**Work to be completed**.
Please, without any pictures, transcribe the lines from the one holding "Image resolution: width=1266" to the end of the listing, both ends included.

**Records supplied**.
========

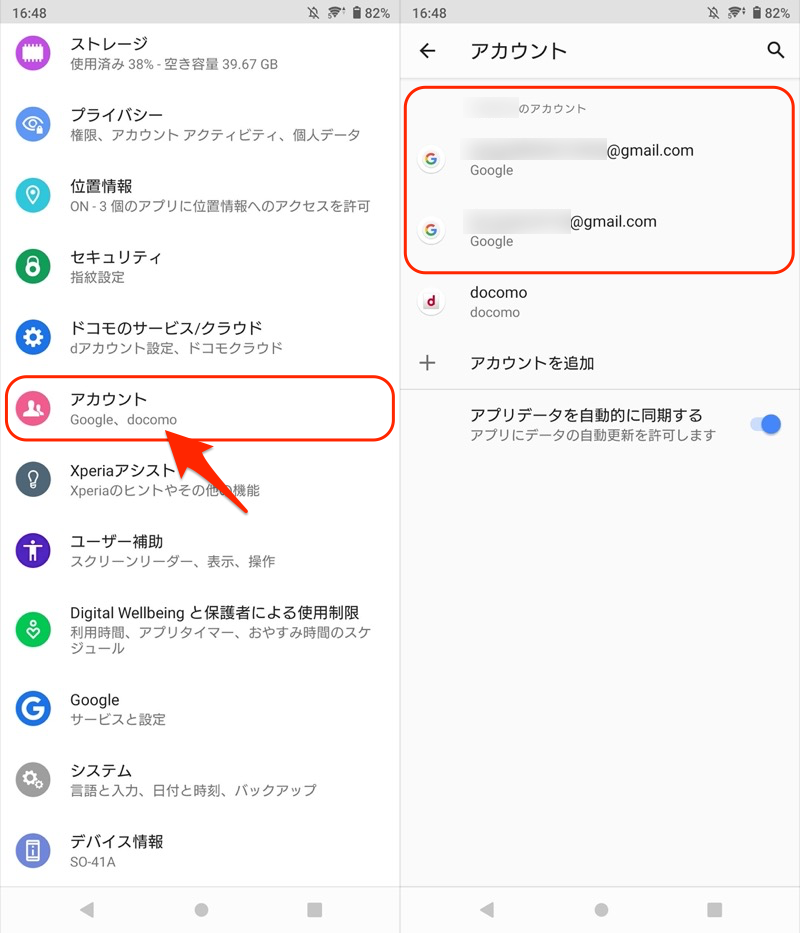800x933 pixels.
Task: Open the Accessibility person icon
Action: pyautogui.click(x=33, y=550)
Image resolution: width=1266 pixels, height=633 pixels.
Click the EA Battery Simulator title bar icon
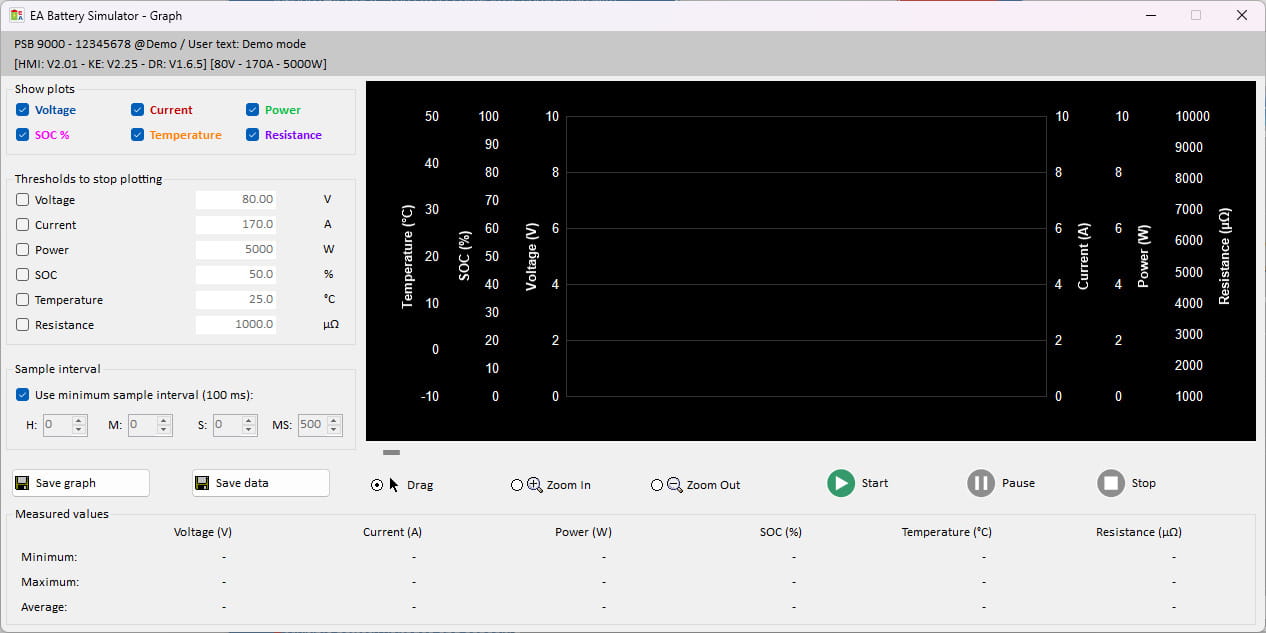(x=17, y=15)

========

**Your solution**.
Image resolution: width=1266 pixels, height=633 pixels.
Click the EA Battery Simulator title bar icon
(x=17, y=15)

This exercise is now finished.